Yah, reading is tough. Don't worry man, you'll get the hang of it http://****************.com/smile/emthup.gif


----------



## MadTextureYo (Jun 10, 2006)

*Re: FV-QR (justrave)*









im glad you enjoyed it. http://****************.com/smile/emlove.gif 
some new parts have been piling up but ive been so so swamped with school/work lately that i havent been getting anything done.
my classes end the 2nd week in august so hopefully that will give me some time to do work.


----------



## tha-dood (Aug 13, 2003)

*Re: FV-QR (justrave)*


_Quote, originally posted by *justrave* »_
i could go on. i had to struggle to get through the whole article. 

You were no doubt reading it from the free magazines PVW sent you and your boy after they received the letter of how disappointed you two were that this made the magazine, correct? I bet there was a huge uproar and they didn't want to loose such influential forum participants and faithful readers such as yourselves.


----------



## GTI337DUB (Mar 24, 2004)

*Re: FV-QR (justrave)*


_Quote, originally posted by *justrave* »_
he talks about how most mk1 guys dont lower their cars much.


im pretty sure he put that in there just to piss u off and it worked pretty well


----------



## nolangherity (Dec 22, 2005)

im not mad. i just think dudes out of touch.


----------



## GTI337DUB (Mar 24, 2004)

*Re: (justrave)*


_Quote, originally posted by *justrave* »_im not mad. i just think dudes out of touch. 

u wouldnt have posted if it didnt get to u 
its ok


----------



## Full Collapse (Aug 30, 2006)

*Re: (GTI337DUB)*

apparently everyone in Minnesota thinks a ****ing volkswagen from 1974 to 1981 with coilovers is a serious collector car or some ****.
he bought the car for a few hundred bucks and had some fun with it. it made pvw, big deal. apparently you guys cant get over it fast enough. maybe you should browse back to the styling in PVW like 6 or 7 years back, find the owners on the internet forums and be sure to tell them how gay their cars are and how it doesnt deserve to be in a magazine because its not as cool as a restored stock mk1.
it'll probably give you 6 or 7 more threads to put in your watched topics to get a hard on for each time you see it have a post becasue you get another chance to tell us how much you hate his car.


----------



## absoluturq (Mar 1, 2006)

*FV-QR*

awful lot o'minnesota thugs in herr


----------



## tha-dood (Aug 13, 2003)

*Re: (justrave)*


_Quote, originally posted by *justrave* »_im not mad. i just think dudes out of touch. 

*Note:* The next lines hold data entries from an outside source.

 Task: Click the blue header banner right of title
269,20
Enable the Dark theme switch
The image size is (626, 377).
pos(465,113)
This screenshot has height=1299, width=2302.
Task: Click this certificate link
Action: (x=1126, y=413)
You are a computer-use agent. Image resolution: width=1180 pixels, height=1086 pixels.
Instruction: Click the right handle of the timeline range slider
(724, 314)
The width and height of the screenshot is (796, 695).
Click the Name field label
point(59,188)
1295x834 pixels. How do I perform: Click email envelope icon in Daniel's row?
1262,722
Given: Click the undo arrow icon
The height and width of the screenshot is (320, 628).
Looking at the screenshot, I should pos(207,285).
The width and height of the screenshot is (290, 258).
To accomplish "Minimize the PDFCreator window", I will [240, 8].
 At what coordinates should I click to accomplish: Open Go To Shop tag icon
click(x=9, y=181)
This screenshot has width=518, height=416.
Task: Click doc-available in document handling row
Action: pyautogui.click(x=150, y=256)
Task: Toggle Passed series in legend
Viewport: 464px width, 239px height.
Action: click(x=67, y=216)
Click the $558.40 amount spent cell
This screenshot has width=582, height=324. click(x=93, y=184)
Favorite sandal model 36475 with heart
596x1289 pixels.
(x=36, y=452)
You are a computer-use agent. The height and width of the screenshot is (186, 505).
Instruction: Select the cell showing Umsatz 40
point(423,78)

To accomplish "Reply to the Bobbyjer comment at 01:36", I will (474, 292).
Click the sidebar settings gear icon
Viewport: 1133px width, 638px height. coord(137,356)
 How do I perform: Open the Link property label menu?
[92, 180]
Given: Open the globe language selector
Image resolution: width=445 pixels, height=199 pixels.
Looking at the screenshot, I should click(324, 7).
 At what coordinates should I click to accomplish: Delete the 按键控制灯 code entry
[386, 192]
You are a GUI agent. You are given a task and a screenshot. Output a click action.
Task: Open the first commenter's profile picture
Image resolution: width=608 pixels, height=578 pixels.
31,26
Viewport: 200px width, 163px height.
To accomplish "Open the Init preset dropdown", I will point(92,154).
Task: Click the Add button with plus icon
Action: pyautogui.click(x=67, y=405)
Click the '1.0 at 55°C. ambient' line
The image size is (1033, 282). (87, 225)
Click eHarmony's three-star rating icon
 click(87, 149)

http://www.youtube.com/watch?v=31wa5BTFO-E


----------



## VWeezly (Jul 5, 2005)

*Re: (tha-dood)*

I'm from minnesota and I am gainstah


----------



## nolangherity (Dec 22, 2005)

*Re: (Full Collapse)*


_Quote, originally posted by *Full Collapse* »_apparently everyone in Minnesota thinks a ****ing volkswagen from 1974 to 1981 with coilovers is a serious collector car or some ****.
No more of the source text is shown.